OBJECTIVES: Guidelines recommend C+IO as first-line treatment in non-oncogenic NSCLC. METex14 skipping has been identified as a biomarker with distinct characteristics, constituting 3‒4% of the overall NSCLC population. There are no published clinical trial studies available for C+IO in METex14 skipping NSCLC. Various modeling approaches were explored to estimate the relative cost‑effectiveness, given data limitations.

METHODS: Three methods were implemented to compare tepotinib versus C+IO using a partitioned-survival model over a 30-year time horizon: 1) real-world data, specifically in a METex14 skipping population, weighted to the untreated cohort in the tepotinib trial (VISION); 2) published hazard ratios from a C+IO versus chemotherapy trial (KEYNOTE-189) in the wider NSCLC population, applied to real-world chemotherapy data in METex14 skipping NSCLC population; and 3) matching-adjusted indirect comparison adjusting the tepotinib trial to the C+IO KEYNOTE-189 population. For each approach, parametric models were fitted to extrapolate long-term outcomes over the time-horizon. Utilities for each health-state were derived from the tepotinib study, with adverse events and age-associated disutilities extracted from the literature.

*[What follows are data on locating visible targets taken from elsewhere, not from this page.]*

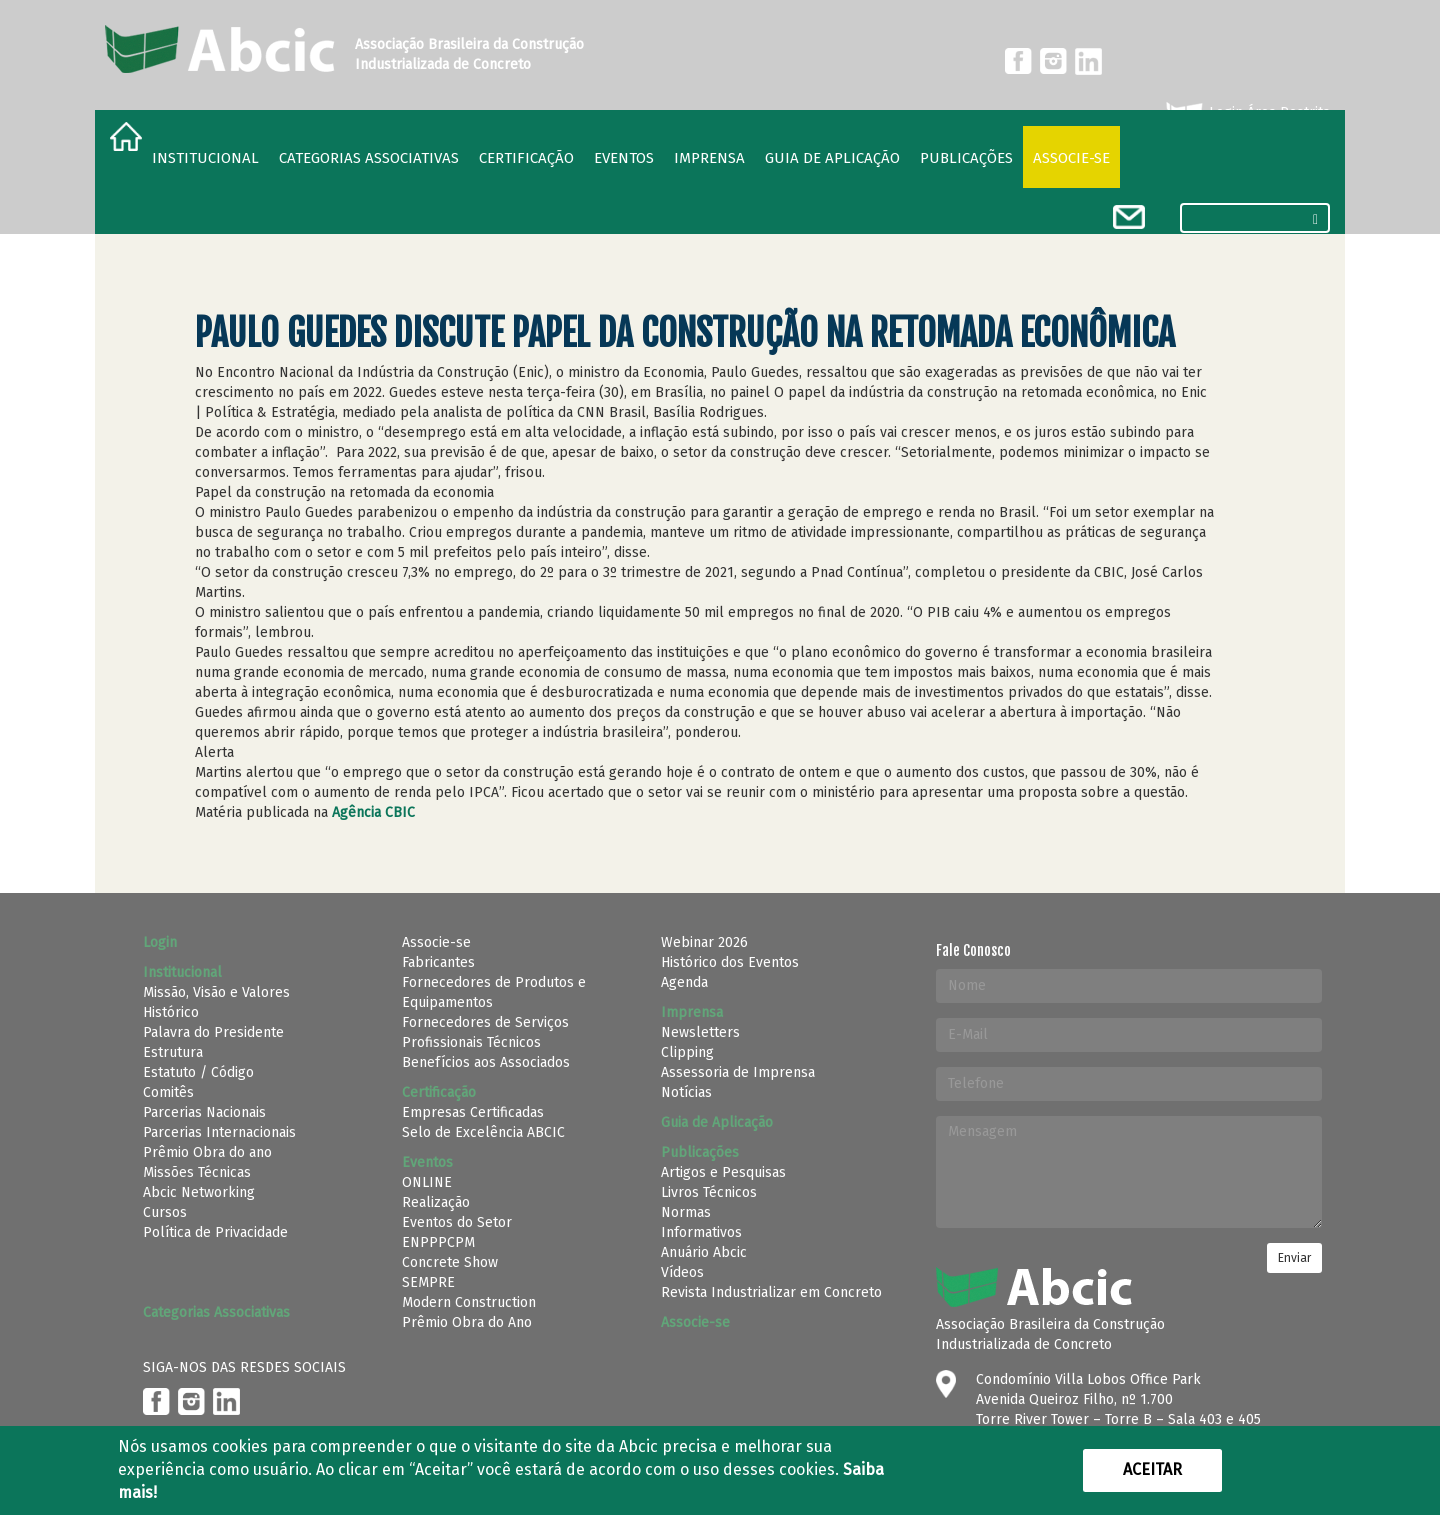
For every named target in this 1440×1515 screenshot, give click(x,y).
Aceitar (1152, 1469)
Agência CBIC (373, 812)
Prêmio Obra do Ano (467, 1322)
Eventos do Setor (457, 1222)
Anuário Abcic (704, 1252)
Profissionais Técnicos (471, 1042)
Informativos (701, 1232)
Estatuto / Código (198, 1072)
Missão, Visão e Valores (216, 992)
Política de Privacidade (215, 1232)
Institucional (205, 158)
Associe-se (1071, 158)
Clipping (687, 1052)
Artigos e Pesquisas (723, 1172)
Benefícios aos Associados (486, 1062)
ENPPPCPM (438, 1242)
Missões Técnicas (197, 1172)
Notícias (686, 1092)
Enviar (1294, 1258)
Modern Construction (469, 1302)
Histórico (171, 1012)
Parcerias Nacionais (204, 1112)
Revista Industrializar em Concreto (771, 1292)
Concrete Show (450, 1262)
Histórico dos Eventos (730, 962)
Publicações (966, 158)
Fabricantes (438, 962)
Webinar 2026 (704, 942)
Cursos (165, 1212)
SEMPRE (428, 1282)
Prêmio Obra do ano (207, 1152)
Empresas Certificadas (473, 1112)
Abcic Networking (199, 1192)
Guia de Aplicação (832, 158)
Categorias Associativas (369, 158)
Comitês (168, 1092)
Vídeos (682, 1272)
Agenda (684, 982)
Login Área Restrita (1246, 113)
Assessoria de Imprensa (738, 1072)
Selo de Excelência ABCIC (483, 1132)
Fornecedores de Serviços (485, 1022)
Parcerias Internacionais (219, 1132)
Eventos (624, 158)
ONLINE (427, 1182)
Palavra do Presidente (213, 1032)
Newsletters (700, 1032)
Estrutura (173, 1052)
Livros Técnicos (709, 1192)
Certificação (526, 158)
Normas (686, 1212)
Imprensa (709, 158)
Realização (436, 1202)
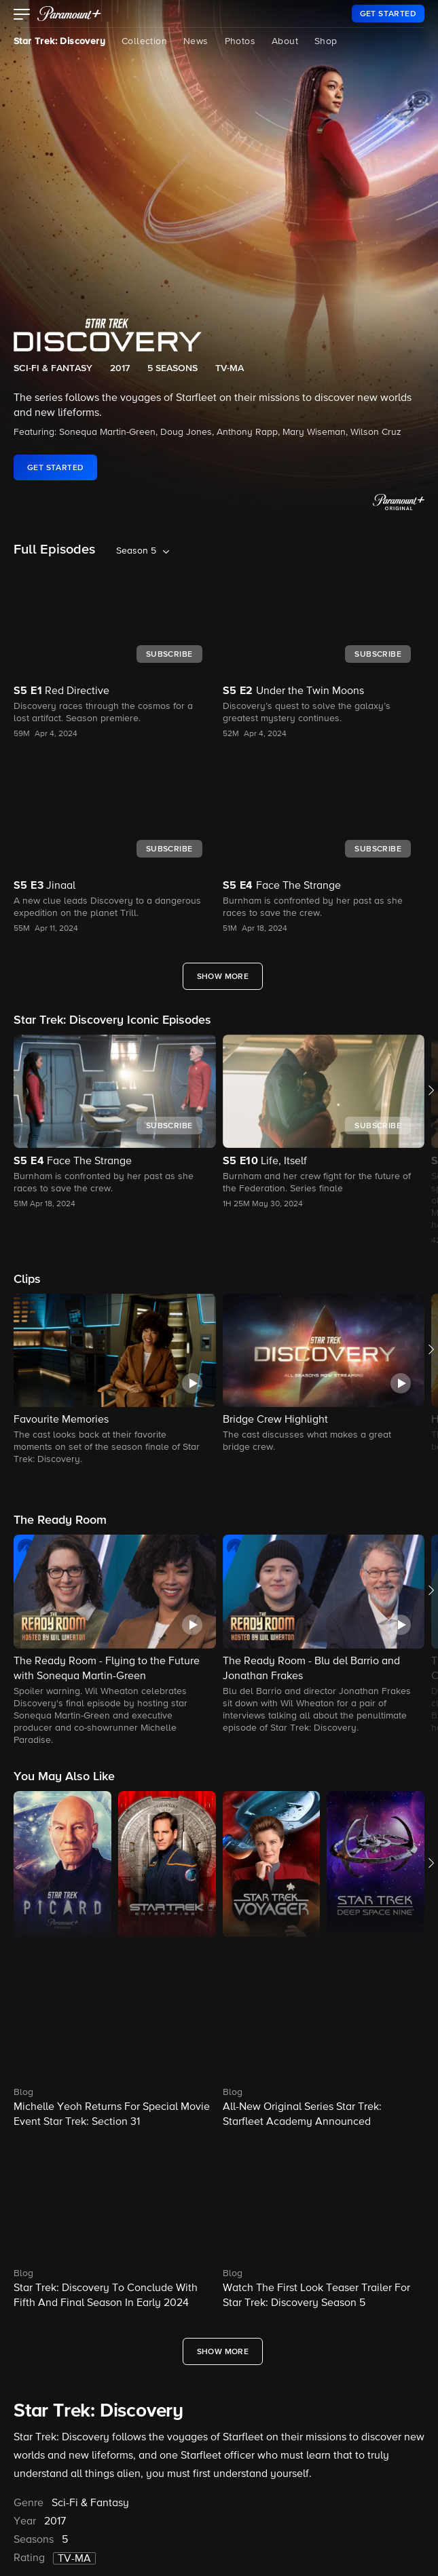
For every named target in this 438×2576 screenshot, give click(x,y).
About (285, 41)
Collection (144, 41)
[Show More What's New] (223, 2351)
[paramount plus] (69, 13)
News (195, 41)
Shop (325, 41)
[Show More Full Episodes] (223, 976)
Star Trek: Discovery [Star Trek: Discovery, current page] (59, 41)
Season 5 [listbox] (136, 551)
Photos (240, 41)
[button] (22, 15)
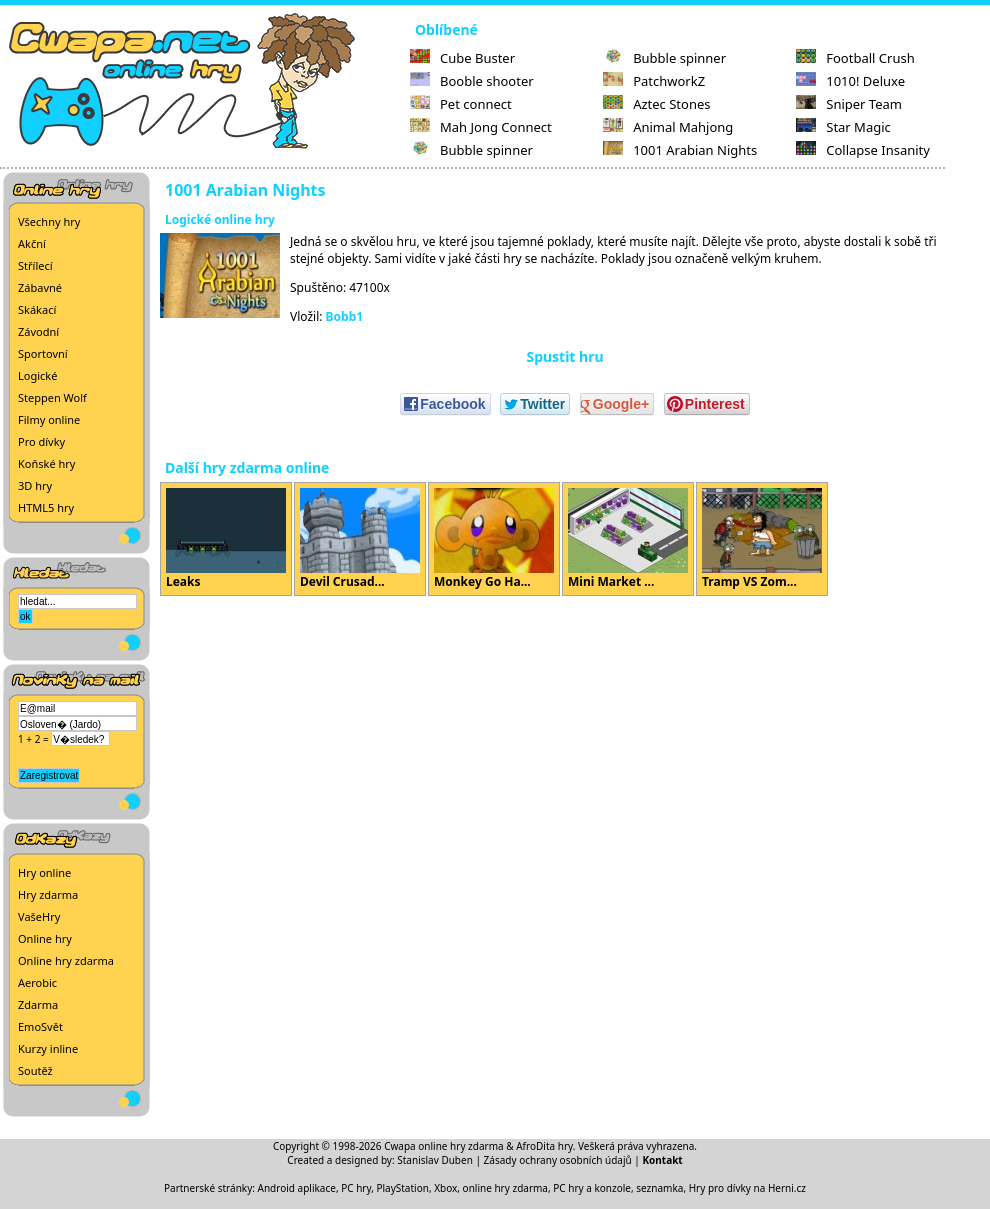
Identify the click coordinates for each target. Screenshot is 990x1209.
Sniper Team (849, 104)
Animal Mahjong (668, 127)
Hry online (44, 872)
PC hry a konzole (592, 1188)
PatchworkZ (654, 81)
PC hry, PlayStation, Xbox (399, 1188)
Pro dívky (41, 441)
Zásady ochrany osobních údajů (558, 1160)
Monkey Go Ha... (494, 539)
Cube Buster (462, 58)
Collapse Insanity (863, 150)
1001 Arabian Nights (680, 150)
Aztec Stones (656, 104)
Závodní (38, 331)
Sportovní (43, 353)
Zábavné (40, 287)
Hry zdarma (48, 894)
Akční (32, 243)
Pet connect (461, 104)
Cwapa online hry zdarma (444, 1146)
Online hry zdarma (66, 960)
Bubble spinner (471, 150)
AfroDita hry (544, 1146)
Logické (37, 375)
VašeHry (39, 916)
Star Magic (843, 127)
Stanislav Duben (435, 1160)
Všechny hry (49, 221)
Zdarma (38, 1004)
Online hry (45, 938)
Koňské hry (46, 463)
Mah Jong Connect (481, 127)
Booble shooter (472, 81)
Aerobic (37, 982)
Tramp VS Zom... (762, 539)
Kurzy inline (48, 1048)
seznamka (659, 1188)
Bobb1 (345, 316)
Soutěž (35, 1070)
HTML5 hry (46, 507)
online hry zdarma (505, 1188)
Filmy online (49, 419)
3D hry (35, 485)
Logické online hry (220, 219)
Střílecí (35, 265)
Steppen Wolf (52, 397)
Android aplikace (297, 1188)
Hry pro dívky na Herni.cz (747, 1188)
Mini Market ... (628, 539)
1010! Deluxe (850, 81)
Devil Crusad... (360, 539)
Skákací (37, 309)
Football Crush (855, 58)
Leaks (226, 539)
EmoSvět (40, 1026)
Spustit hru (564, 356)
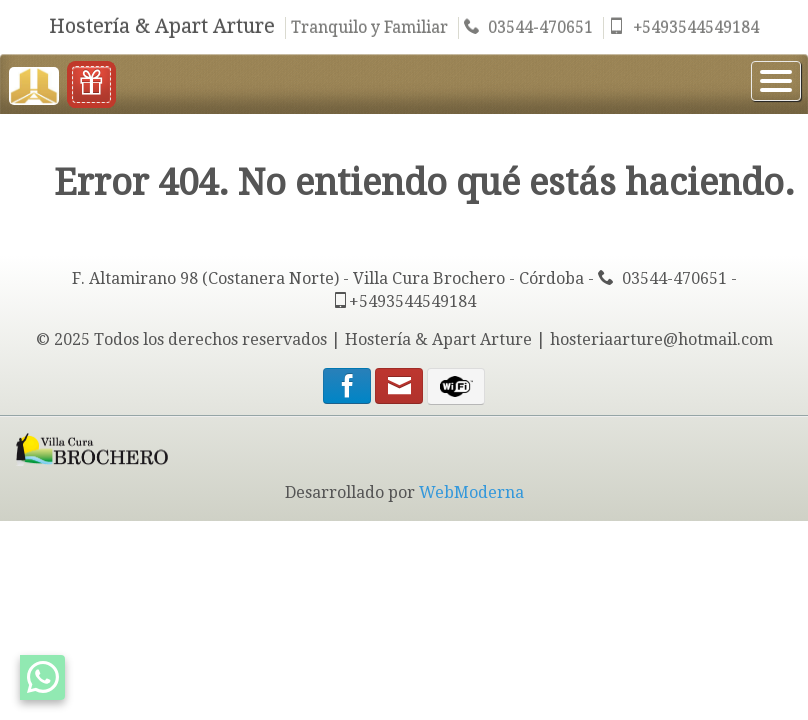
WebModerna (471, 492)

RESULTS: Survival and quality-adjusted life-year (QALY) gain in the progression-free health states ranged from 0.53 to 1.74 LYs and 0.33 to 0.94 QALYs. Method 1 estimated the greatest survival benefit for tepotinib versus C+IO of 1.65 years (3.56 vs 1.92), followed by method 3 with 1.42 years (5.06 vs 3.64), whereas method 2 showed a survival decrement of 1.95 years (3.56 vs 5.51). Total incremental QALYs ranged from −0.95 to 0.82.

CONCLUSIONS: All methods demonstrated a progression-free QALY and survival benefit of tepotinib versus C+IO providing evidence of superiority. The greatest differences are driven by post-progression survival which is likely due to the different data sources used, as only method 1 uses the correct METex14 skipping population, whereas methods 2 and 3 rely on the wider NSCLC data, which is a major limitation of these approaches.